Lawmakers To Perry: Accept Stimulus Unemployment
March 3, 2009

Texas could receive $555 million in federal stimulus money if it changes the law to allow more people to qualify, but Perry has said he is opposed to using the federal rescue money to expand programs.

Written by April Castro, The Associated Press


Democratic lawmakers asked Gov. Rick Perry on Tuesday to accept unemployment money in the federal stimulus package, even though it would mean expanding the program, which he opposes.

Texas stands to receive $555 million in federal stimulus money for unemployment benefits if lawmakers make the changes the federal government requires to allow more people to qualify.

"Think of (the stimulus money) as a bridge to help Texans get over the troubled waters of this economy," said Sen. Leticia Van de Putte, D-San Antonio, a possible Democratic contender for governor in 2010.

Perry's office said he hasn't decided whether to accept the funds, a spokeswoman said. He has said repeatedly that he's opposed to using federal rescue money to expand government programs, which the state would eventually have to handle on its own.

"It's unfortunate that today some legislators decided to inject politics into the stimulus discussion," Perry spokeswoman Allison Castle said.

"The governor's office continues to review the federal stimulus legislation to determine what strings and stipulations are attached and the long-term economic impact to Texas taxpayers," she said.

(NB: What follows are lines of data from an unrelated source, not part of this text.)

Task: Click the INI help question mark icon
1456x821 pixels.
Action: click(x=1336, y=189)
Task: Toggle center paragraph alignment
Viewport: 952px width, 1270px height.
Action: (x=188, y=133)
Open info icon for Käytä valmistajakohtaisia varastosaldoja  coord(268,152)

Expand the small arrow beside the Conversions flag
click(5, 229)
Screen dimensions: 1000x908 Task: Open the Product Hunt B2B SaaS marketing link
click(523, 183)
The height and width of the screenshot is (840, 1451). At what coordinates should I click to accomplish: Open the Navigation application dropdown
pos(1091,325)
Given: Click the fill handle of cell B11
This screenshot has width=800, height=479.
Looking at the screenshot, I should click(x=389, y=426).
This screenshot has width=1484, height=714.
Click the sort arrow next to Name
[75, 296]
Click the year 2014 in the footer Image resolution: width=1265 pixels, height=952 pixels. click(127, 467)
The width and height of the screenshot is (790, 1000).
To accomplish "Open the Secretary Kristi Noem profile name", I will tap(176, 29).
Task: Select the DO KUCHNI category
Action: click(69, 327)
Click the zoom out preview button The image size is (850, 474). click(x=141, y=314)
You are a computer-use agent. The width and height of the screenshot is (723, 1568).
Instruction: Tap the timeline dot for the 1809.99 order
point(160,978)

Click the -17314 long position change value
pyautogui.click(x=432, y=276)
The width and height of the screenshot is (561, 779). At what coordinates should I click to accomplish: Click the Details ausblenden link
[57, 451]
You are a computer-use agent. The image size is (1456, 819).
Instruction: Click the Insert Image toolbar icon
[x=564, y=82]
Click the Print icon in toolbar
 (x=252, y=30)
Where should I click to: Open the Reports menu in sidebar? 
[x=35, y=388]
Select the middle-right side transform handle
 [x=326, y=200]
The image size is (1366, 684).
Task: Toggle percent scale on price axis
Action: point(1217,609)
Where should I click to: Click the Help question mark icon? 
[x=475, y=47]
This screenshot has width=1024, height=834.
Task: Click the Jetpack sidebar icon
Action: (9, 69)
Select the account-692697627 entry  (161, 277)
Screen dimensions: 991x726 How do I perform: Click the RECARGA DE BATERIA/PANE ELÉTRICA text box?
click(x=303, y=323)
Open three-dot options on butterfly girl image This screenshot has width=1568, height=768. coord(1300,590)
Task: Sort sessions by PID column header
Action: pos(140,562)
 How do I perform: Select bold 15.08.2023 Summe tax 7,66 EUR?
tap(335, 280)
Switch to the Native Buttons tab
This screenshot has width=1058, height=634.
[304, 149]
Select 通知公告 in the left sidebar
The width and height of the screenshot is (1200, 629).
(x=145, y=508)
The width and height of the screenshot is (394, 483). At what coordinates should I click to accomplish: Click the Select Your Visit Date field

The Texas unemployment rate jumped to 6.0 percent in December and the state lost jobs in three of the last four months of 2008, the Texas Workforce Commission said in January.

The unemployment compensation trust fund could be operating at a deficit by October, with insolvency not far behind, Texas Workforce Commission Chairman Tom Pauken told lawmakers last week.

To receive the full amount of stimulus money available, lawmakers would need to adjust the time period used to determine whether people are eligible for benefits.

Texas also is being asked to expand eligibility to include thousands of low-wage workers. Van de Putte said the change would help part-time employees like single mothers, college students and senior citizens.

Sen. Eliot Shapleigh, D-El Paso, said not taking the money would be a "profound irresponsibility."

"Governor Perry represents the unemployed, those who are fortunate to have jobs and those who employ them in these uncertain economic times. There is no greater priority than the lives of Texans, which is why the governor has always focused on creating jobs and ensuring Texans have the opportunity to succeed."